Just as it was the needs and the hopes of Kingston that had provided the foundation for his political career, so ─ indirectly at least ─ it was the needs and the hopes of Kingston that killed him. ‘To Kingston he had always turned with a feeling of warm affection felt for no other place in the wide Dominion,’ his nephew recalled in 1891, and to Kingston his remains were brought for burial.[9] It was an appropriate final resting place, but it should not disguise the fact that John A. Macdonald had achieved far more for the country that he created than for the city which had for so long sustained his political career, more for Canada with its great potential than for Kingston with its narrow prospects.  

ENDNOTES


[1] YP, p. vii.

[2] ML I, p. 202 (9 February 1854).

[3] Daily News, 26 July 1872.

[4] Only one other prime minister of Canada has died in office: Sir John Thompson suffered a heart attack while lunching with Queen Victoria at Windsor Castle in 1894. Tragically,Thompson was only 49 and his death was unexpected.

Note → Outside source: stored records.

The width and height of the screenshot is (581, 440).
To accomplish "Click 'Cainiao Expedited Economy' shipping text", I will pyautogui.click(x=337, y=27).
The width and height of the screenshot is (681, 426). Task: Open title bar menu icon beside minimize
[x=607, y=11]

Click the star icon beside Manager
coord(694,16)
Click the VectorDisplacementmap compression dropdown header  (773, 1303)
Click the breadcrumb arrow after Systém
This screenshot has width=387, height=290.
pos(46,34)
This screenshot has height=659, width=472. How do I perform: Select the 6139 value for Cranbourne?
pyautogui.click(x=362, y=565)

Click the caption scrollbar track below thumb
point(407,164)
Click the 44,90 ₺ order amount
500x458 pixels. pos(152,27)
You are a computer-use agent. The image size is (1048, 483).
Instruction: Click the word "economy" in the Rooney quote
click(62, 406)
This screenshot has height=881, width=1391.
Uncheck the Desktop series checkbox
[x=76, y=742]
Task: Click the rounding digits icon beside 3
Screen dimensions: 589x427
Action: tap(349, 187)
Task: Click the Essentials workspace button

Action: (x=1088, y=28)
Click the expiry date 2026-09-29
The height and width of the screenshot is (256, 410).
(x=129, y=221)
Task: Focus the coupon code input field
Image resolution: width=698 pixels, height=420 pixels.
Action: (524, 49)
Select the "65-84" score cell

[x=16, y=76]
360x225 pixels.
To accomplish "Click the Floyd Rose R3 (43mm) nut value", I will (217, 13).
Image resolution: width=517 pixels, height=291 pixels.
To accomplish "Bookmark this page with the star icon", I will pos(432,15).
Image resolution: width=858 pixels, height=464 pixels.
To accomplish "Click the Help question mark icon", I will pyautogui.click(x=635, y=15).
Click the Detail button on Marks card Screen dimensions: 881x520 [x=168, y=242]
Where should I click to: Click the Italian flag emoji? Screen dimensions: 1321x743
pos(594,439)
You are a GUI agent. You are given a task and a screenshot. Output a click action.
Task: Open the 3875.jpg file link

[5] Debates of the House of Commons of Canada, 1891, 1 May 1891, col. 1135.

[6] OC, pp. 562-63; Biggar, Anecdotal Life, p. 283. The prolonged death-bed scene was not only deeply poignant but also ineffably bizarre. The governor-general, Lord Stanley (of Stanley Cup fame) refused to appoint a new prime minister until Sir John A. Macdonald died, so he was clinging not only to life but to office. During his last few days, Macdonald was almost completely paralysed, and could only signal ‘yes’ or ‘no’ to questions by eye movements. He was not of course governing Canada by his eyelashes; rather, all government was in abeyance. Barbara J. Messamore, ‘”On a Razor Edge”: Canadian Governors-General, 1888-1911’, British Journal of Canadian Studies, 13 (1998), p. 376.

[7] Debates of the House of Commons of Canada, 1891, 22 May 1891, co. 432.

[8] Pope, Memoirs, I, p. 32.

[9] Macpherson, II, p. 466. In his Will, Macdonald directed that he be buried ‘near the grave of my mother, as I promised her that I should be there buried.’ Helen Macdonald maintained control over her son to the end. Biggar, Anecdotal Life, p. 319.